*WHAT TO PRODUCE*
Every line from the line containing "490x241 pixels." through the final line below must be returned exactly, and no other line.

(Records excerpted from a collection)

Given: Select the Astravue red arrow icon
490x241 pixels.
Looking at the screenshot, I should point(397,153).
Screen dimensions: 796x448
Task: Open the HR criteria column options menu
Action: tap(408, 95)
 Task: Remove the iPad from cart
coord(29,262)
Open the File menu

*WRITTEN SOLUTION*
490x241 pixels.
Looking at the screenshot, I should point(397,153).
Screen dimensions: 796x448
Task: Open the HR criteria column options menu
Action: tap(408, 95)
 Task: Remove the iPad from cart
coord(29,262)
Open the File menu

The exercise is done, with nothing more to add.